Palavras-chave: Franz Boas, história da antropologia, preconceito racial, relativismo cultural.

As history shows, when translated into the political arena, scientific-sounding arguments often serve as rationalizations for doing harm to the most vulnerable elements of society.

Nora Ellen Groce and Jonathan Marks (2000, p. 821)

The discovery that the past might have gone another way is simultaneously the discovery that the future can be different.

James Carroll (2001, p. 63)

In The Culture of Critique: An Evolutionary Analysis of Jewish Involvement in Twentieth-Century Intellectual and Political Movements, Kevin MacDonald, building on recent attacks on Jewish-American intellectuals and their scholarly contributions, claims that the anthropological enterprise developed by Franz Boas and his students at Columbia University in the early years of the twentieth century was more of an ethno-political agenda than science (1998, chapter 2). Rather than counter MacDonald's baseless ethnic slurs, in this paper I shall accept his contention that Boas' anthropology was as much a social and political agenda as it was a scientific theory. The positions on public policy issues he opposed were informed (and rationalized) by what its advocates claimed to be science. To be able to counter the discriminatory policy proposals that followed from this science, it was necessary for Boas both to challenge its validity and then replace it with an alternative that would support a more liberal political agenda.

Boas did not invent the idea of fashioning scientific theory for the purpose of advancing social and political goals. The practice has been part of Western cultural tradition since the Enlightenment. By the twentieth century it was so commonplace that most scholars, especially those who favored the political and economic status quo, had ceased to make explicit the relationship between their scientific undertakings and proposals for public policy.
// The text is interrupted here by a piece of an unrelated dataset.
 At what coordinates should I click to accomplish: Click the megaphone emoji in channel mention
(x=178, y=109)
They chose instead to maintain, and perhaps even mistakenly believe, that they were doing some kind of value free, or "pure science". This enabled them to charge those, such as Boas, who opposed the policies their undertakings endorsed, with using science to advance a socio-political agenda.
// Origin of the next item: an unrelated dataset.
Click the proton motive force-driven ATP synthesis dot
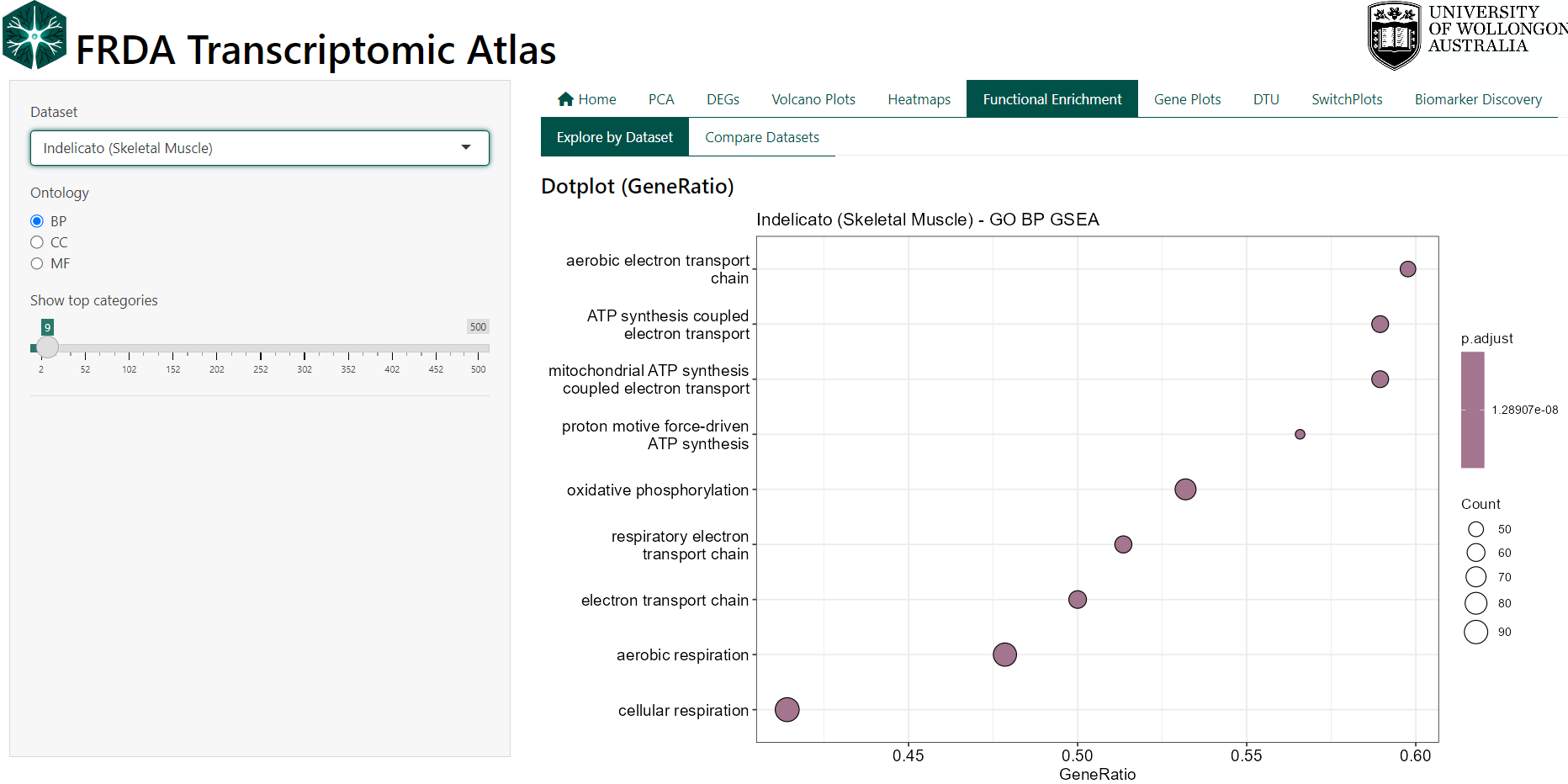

Boas and his followers openly opposed discrimination and prejudice and, since these practices were rationalized and justified by theories that rested on an evolutionary metaphor, they mounted a systematic attack against all forms of evolutionary thinking. The need for an alternative theory to replace evolutionism resulted in the formulation of cultural relativism with its emphasis on culture as learned and changeable. The political backlash against public policies and programs put into place based on this thinking in the post World War II era, combined with new directions taken within the discipline, explains the vitriolic present day attacks on Boas and his anthropology by those, such as MacDonald, who oppose the policies he advocated. It is interesting to note that many of these present day policies, that resemble those prevailing in the nineteenth and early twentieth centuries, base their claims on what are reformulated evolutionary, racial theories. Acknowledging that the science on all sides of public issues may be used to justify positions on social policies will enable us to see the debate in a fresh light.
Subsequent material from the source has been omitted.